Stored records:
★ ★ ★
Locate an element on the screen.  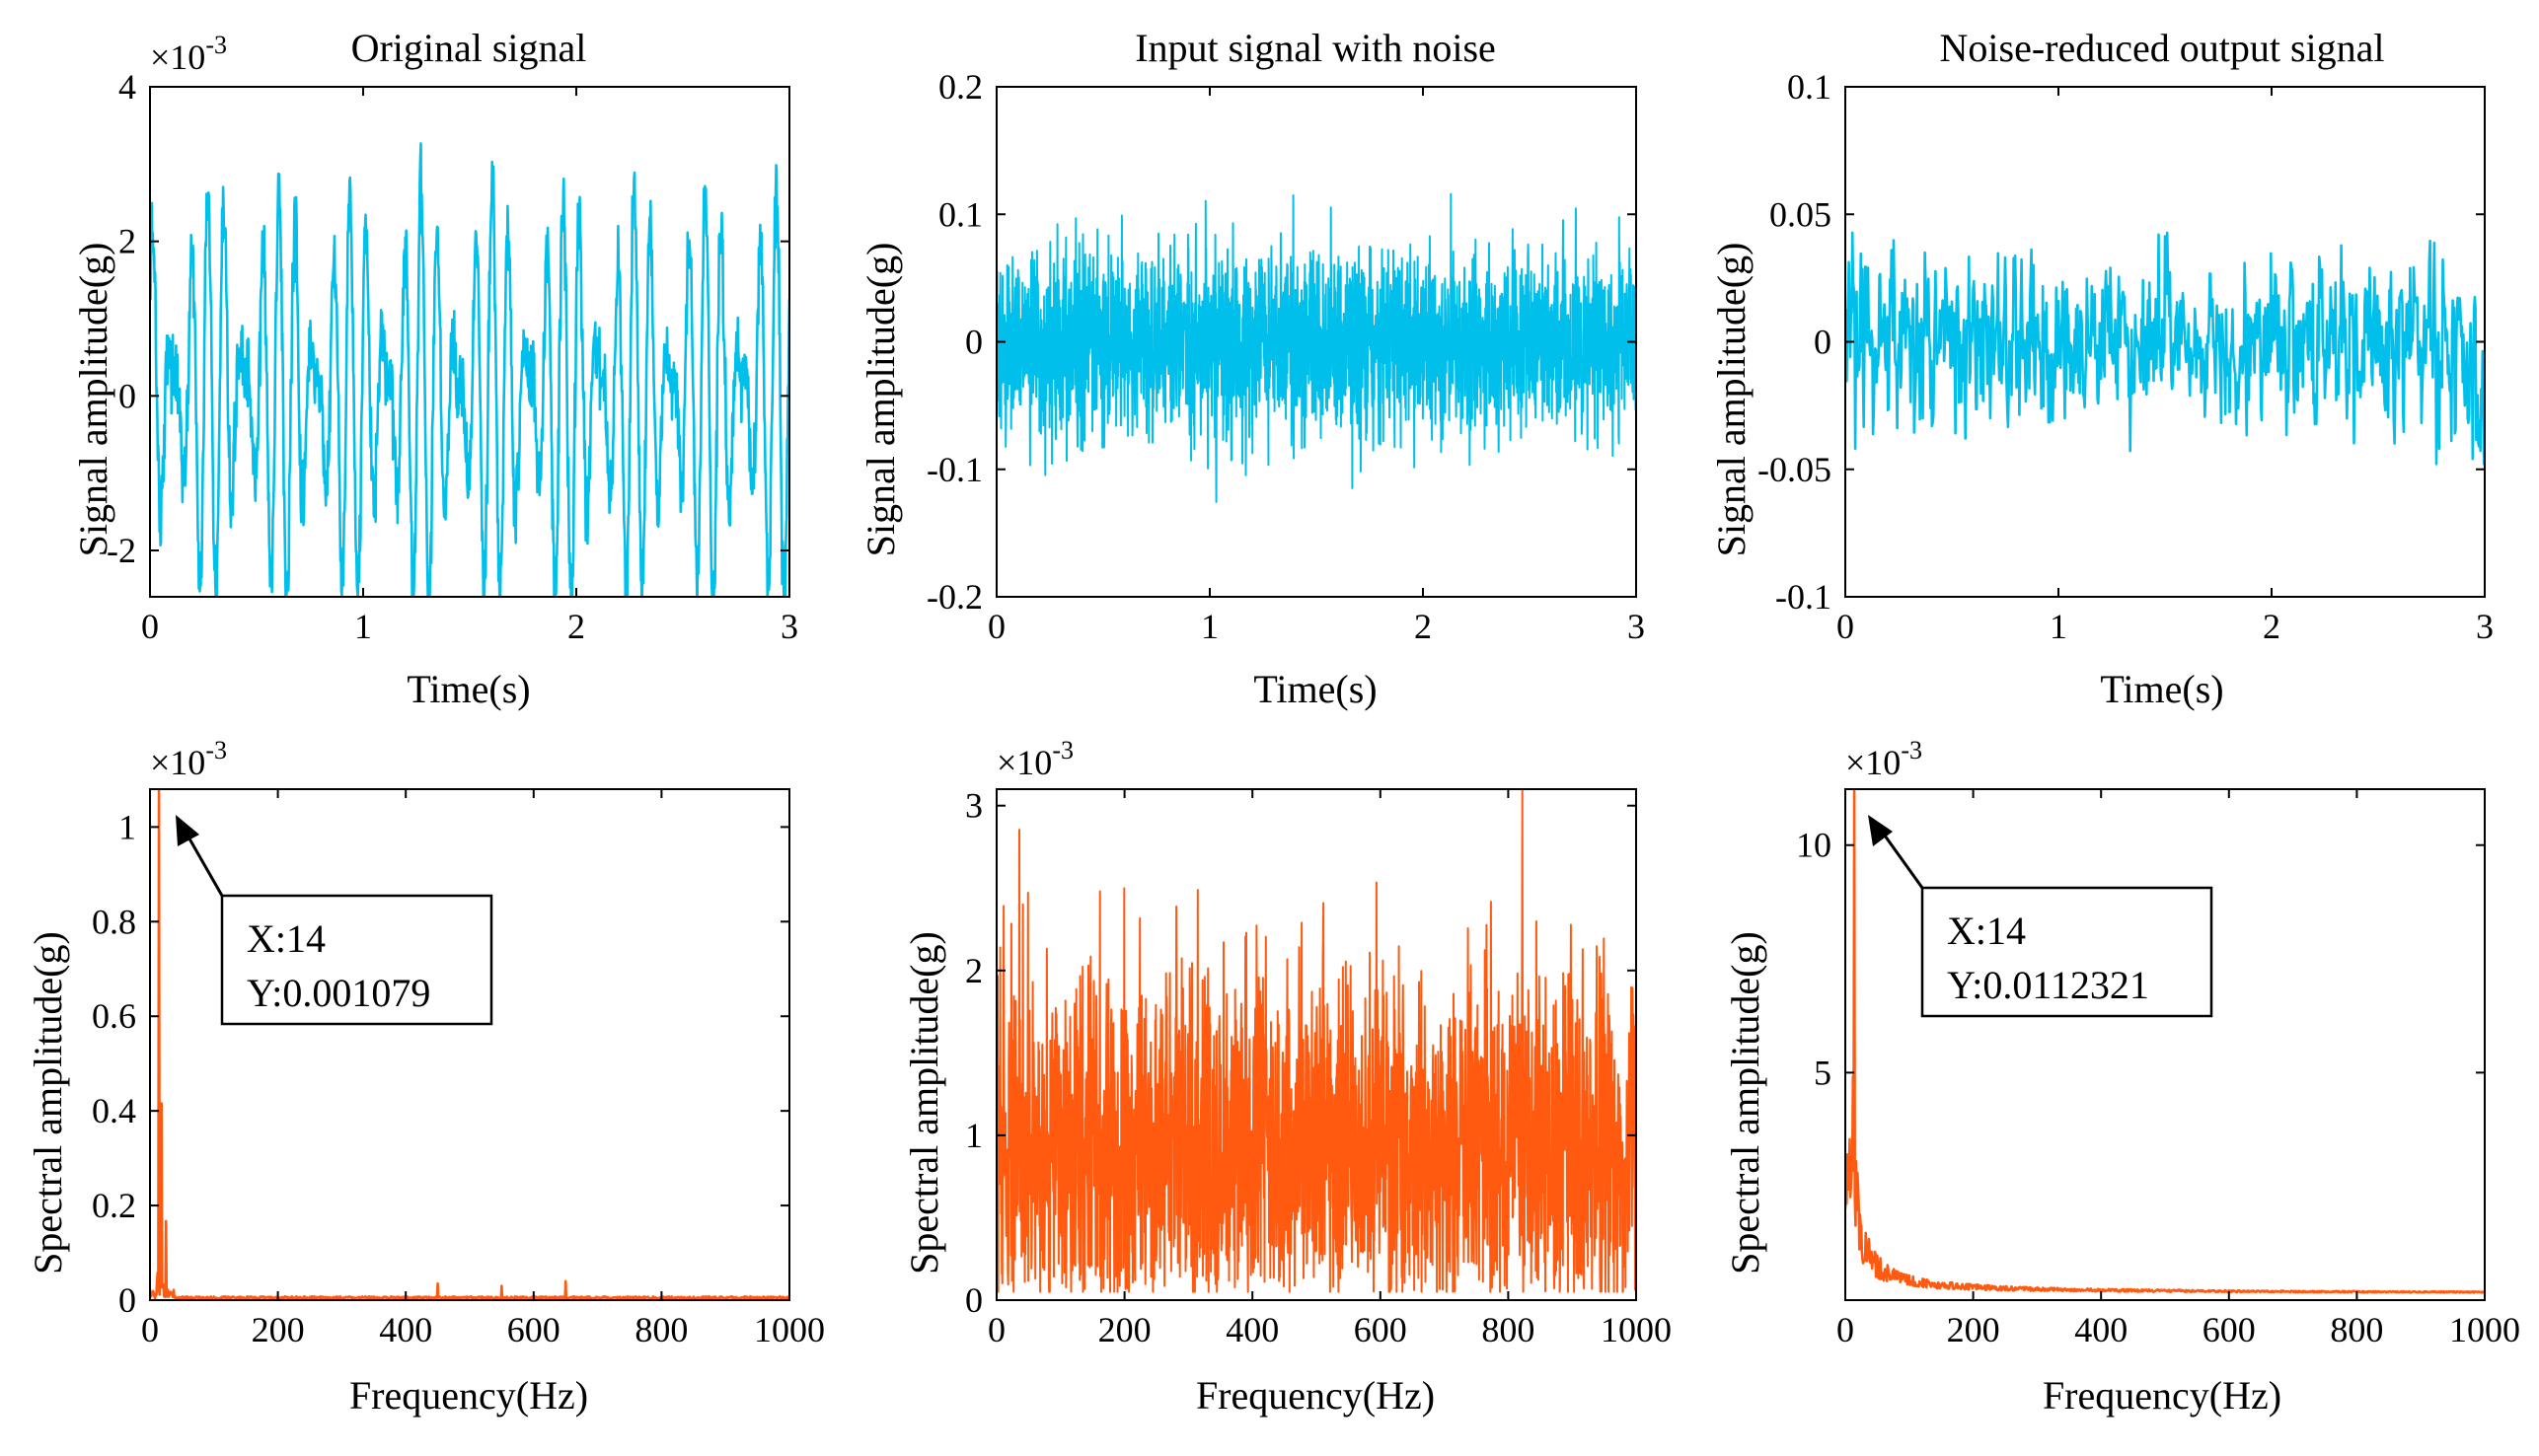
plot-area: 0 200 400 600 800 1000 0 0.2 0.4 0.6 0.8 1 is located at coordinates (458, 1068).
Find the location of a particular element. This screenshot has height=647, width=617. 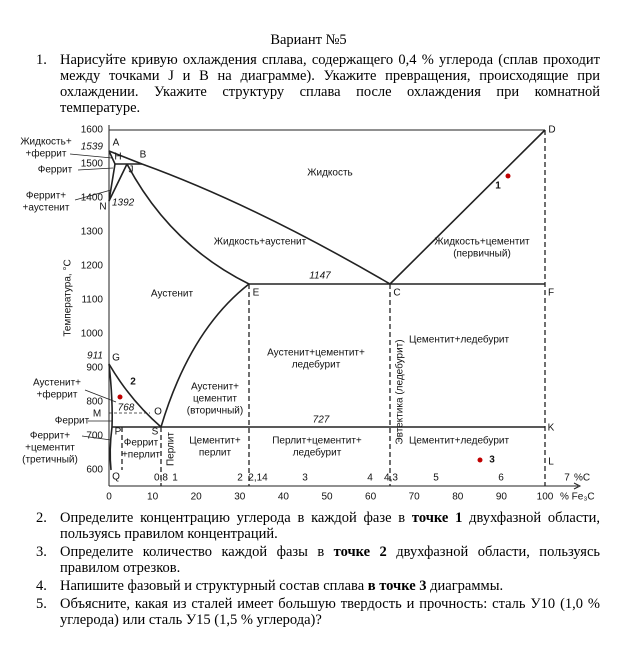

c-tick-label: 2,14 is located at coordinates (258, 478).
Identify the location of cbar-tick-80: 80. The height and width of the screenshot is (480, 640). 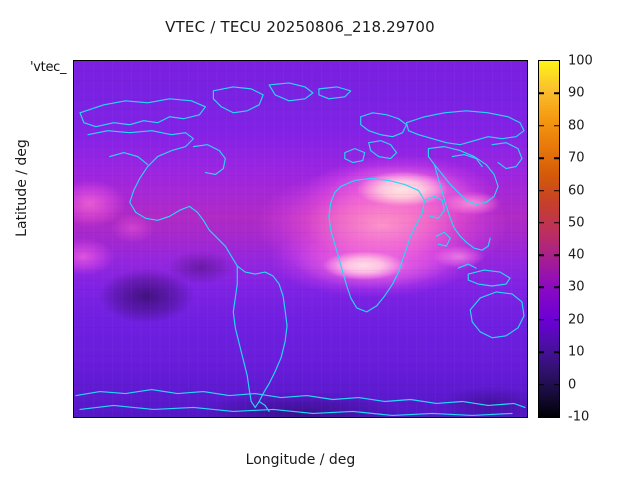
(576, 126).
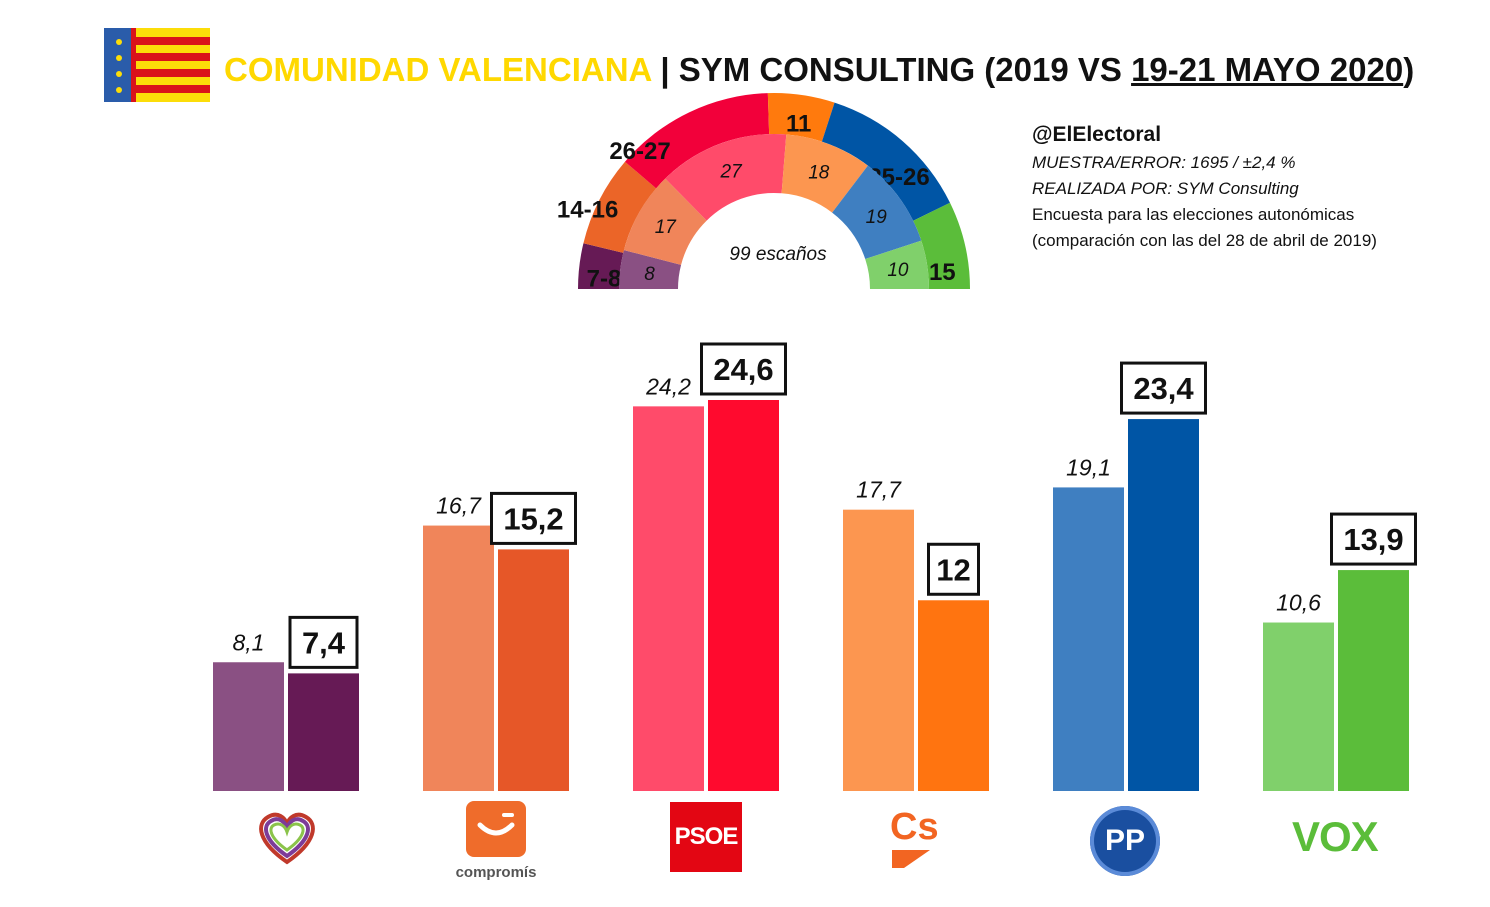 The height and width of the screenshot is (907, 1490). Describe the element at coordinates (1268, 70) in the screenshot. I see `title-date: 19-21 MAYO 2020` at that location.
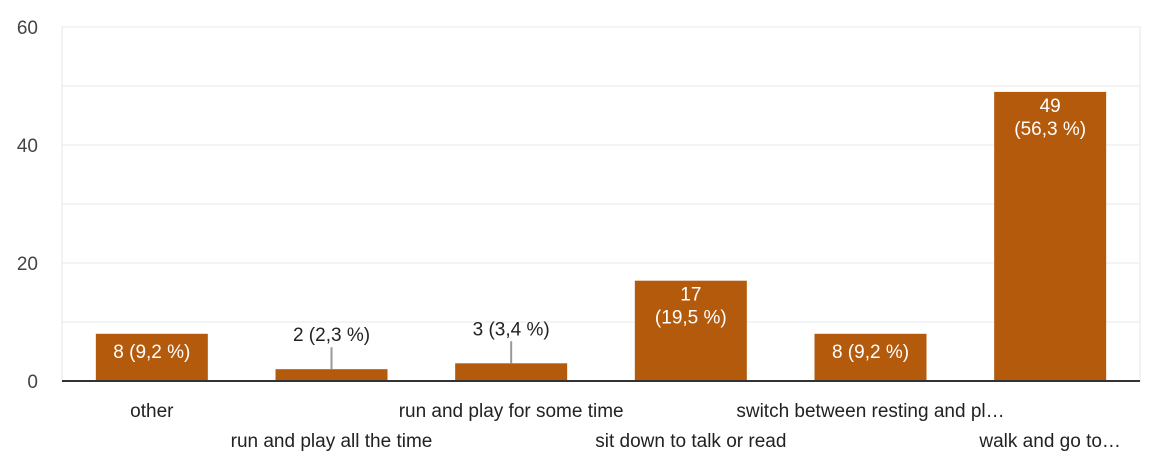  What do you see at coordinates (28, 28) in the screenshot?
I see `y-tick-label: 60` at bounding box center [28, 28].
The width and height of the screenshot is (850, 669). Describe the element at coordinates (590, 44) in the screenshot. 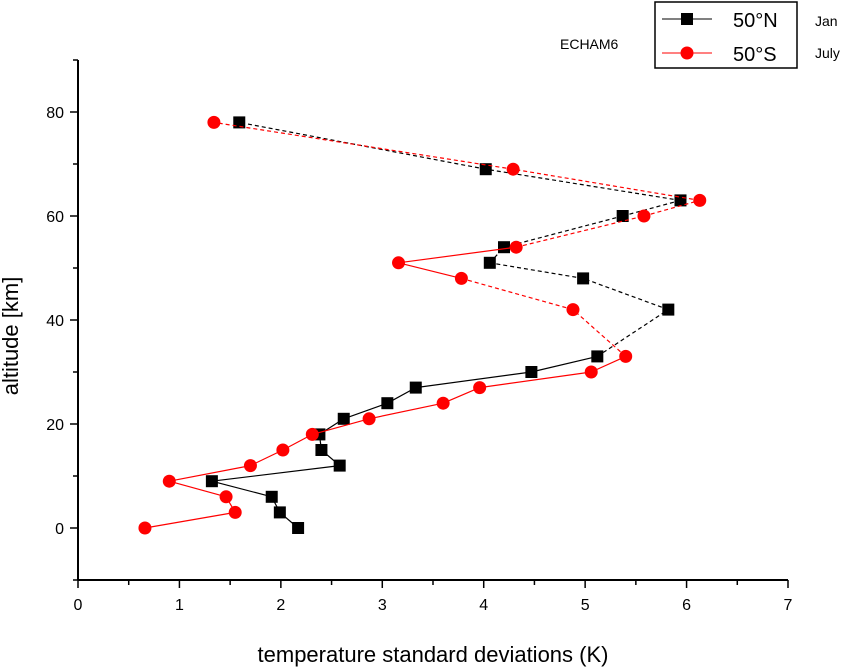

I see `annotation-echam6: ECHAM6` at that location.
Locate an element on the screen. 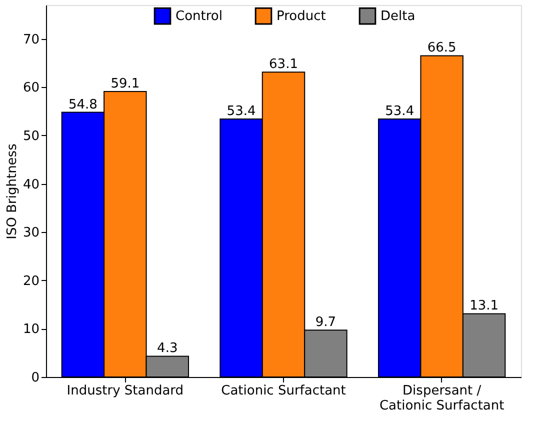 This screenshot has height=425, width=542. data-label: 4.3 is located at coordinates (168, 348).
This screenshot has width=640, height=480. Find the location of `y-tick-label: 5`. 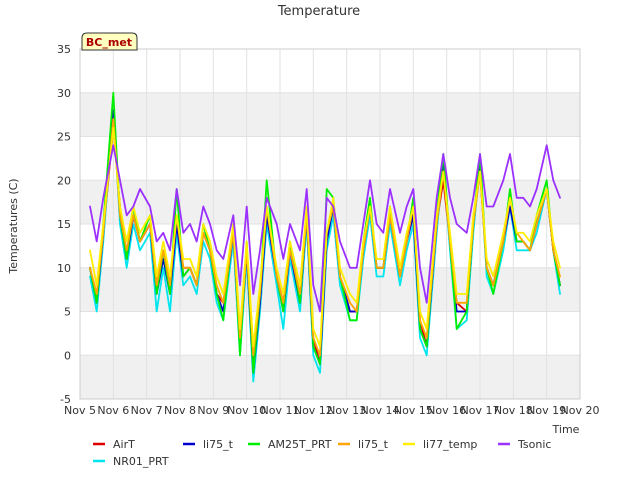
★ ★ ★
Revise the stored records from their start through the line containing "c-tick-label: 2,14 is" by replacing "element" with "item" and keeping everything else the same. Omit the pictures from your output.

Locate an item on the screen.  
plot-area: 0 200 400 600 800 1000 0 0.2 0.4 0.6 0.8 1 is located at coordinates (458, 1068).
Find the location of a particular item. This screenshot has height=647, width=617. 

c-tick-label: 2,14 is located at coordinates (258, 478).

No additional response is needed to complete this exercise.